[REQUIREMENT] This exercise calls for every line of the data below with the string "post" in it.

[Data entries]

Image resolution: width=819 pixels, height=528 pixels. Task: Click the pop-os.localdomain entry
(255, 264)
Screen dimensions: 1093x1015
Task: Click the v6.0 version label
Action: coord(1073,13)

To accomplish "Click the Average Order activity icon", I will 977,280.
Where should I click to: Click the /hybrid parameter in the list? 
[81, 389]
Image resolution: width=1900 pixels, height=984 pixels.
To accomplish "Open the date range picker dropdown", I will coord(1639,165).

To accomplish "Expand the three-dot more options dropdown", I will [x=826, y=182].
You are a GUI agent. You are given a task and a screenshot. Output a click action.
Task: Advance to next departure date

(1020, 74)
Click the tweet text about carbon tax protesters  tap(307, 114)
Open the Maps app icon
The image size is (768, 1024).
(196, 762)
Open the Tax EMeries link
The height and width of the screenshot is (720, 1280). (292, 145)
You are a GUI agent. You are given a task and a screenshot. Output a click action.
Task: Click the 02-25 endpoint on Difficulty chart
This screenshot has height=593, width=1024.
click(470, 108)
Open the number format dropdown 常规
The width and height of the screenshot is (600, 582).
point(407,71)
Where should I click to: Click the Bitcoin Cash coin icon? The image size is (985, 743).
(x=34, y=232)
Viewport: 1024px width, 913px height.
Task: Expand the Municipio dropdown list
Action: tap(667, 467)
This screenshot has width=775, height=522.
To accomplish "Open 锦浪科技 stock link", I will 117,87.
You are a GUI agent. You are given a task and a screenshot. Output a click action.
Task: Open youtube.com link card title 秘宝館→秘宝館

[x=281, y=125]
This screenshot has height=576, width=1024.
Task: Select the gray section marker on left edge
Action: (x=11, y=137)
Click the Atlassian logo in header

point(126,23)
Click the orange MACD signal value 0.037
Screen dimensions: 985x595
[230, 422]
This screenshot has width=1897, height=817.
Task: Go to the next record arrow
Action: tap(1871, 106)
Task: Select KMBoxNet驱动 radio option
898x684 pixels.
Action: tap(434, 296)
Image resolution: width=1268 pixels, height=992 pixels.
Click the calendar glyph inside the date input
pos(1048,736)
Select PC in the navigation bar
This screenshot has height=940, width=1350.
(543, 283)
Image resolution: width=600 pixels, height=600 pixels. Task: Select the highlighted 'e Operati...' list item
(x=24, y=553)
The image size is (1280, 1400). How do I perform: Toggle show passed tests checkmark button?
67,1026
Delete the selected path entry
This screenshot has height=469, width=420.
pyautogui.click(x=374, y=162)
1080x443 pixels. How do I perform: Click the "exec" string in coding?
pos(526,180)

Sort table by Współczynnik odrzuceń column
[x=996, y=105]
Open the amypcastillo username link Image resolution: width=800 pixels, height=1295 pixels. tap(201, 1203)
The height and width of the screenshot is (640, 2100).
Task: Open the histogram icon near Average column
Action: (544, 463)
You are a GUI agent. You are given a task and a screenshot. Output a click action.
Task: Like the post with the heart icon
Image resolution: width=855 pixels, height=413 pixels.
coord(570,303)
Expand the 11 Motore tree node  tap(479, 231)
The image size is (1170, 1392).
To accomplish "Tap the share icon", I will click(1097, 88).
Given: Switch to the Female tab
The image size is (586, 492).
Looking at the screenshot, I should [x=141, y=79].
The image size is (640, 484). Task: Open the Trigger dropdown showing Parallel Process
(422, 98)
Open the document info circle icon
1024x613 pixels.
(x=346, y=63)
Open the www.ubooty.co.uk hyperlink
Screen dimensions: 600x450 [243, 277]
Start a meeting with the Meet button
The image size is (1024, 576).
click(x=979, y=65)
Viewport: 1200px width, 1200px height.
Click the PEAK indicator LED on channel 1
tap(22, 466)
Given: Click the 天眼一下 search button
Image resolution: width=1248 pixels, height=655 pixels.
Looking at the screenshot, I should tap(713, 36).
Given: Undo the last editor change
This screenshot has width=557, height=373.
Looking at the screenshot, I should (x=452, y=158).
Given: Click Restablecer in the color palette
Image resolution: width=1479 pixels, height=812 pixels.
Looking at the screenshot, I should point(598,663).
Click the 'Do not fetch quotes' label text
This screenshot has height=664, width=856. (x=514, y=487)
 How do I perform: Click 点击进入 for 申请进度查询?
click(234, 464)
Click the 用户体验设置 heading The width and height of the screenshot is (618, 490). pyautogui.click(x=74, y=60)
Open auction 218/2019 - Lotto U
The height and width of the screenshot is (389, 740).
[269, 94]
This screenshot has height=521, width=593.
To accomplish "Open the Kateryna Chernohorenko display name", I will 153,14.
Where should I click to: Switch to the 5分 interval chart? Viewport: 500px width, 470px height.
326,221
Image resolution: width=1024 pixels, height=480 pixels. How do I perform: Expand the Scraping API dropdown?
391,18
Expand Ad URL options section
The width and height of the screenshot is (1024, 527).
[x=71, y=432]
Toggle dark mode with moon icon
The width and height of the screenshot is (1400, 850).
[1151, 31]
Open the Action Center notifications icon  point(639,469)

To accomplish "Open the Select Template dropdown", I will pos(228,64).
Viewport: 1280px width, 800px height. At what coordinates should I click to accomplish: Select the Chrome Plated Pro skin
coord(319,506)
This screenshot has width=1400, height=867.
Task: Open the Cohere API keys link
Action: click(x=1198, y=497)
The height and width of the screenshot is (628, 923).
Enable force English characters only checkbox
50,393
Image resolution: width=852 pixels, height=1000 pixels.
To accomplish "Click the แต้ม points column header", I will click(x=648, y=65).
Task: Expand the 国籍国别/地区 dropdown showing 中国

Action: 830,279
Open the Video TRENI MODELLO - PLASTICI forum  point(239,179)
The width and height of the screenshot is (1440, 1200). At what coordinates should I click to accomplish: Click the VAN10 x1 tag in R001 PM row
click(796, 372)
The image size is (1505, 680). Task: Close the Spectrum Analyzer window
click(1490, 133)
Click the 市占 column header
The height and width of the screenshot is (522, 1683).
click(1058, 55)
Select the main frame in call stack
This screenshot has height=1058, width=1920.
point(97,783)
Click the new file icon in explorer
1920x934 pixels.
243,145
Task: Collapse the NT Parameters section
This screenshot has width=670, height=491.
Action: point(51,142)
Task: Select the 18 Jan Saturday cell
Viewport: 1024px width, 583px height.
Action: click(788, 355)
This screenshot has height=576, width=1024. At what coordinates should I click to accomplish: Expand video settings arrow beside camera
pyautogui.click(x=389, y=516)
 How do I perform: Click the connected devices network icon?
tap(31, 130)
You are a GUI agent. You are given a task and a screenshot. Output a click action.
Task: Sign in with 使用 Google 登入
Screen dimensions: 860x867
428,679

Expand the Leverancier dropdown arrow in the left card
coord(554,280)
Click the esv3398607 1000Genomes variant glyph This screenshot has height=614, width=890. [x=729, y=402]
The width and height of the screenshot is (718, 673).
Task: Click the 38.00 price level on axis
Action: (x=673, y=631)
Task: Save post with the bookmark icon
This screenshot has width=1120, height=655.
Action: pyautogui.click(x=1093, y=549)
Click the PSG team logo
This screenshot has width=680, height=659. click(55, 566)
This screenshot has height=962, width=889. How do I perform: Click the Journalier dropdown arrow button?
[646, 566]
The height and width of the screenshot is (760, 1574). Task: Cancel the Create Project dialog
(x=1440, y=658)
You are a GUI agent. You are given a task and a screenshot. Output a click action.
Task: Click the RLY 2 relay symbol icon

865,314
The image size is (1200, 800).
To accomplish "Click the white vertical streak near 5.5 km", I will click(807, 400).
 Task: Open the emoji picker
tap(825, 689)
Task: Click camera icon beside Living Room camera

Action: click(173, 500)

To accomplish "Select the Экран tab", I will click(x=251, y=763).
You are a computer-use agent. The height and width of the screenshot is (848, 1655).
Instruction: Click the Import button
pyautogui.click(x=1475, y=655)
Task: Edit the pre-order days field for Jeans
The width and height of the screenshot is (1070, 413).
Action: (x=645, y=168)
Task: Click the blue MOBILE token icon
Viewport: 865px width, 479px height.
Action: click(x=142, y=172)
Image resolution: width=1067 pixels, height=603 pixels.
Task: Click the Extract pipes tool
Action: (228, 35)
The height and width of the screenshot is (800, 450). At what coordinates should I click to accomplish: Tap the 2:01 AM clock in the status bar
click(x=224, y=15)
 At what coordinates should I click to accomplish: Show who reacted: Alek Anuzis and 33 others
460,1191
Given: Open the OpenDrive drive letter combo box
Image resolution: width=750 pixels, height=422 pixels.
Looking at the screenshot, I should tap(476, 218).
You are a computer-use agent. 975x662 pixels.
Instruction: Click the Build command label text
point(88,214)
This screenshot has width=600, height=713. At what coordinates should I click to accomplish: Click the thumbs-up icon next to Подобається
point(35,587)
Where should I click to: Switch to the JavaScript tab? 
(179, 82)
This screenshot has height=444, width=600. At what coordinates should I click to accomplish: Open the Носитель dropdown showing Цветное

[OUTPUT OF THE EXERCISE]
Task: Like the post with the heart icon
Task: Save post with the bookmark icon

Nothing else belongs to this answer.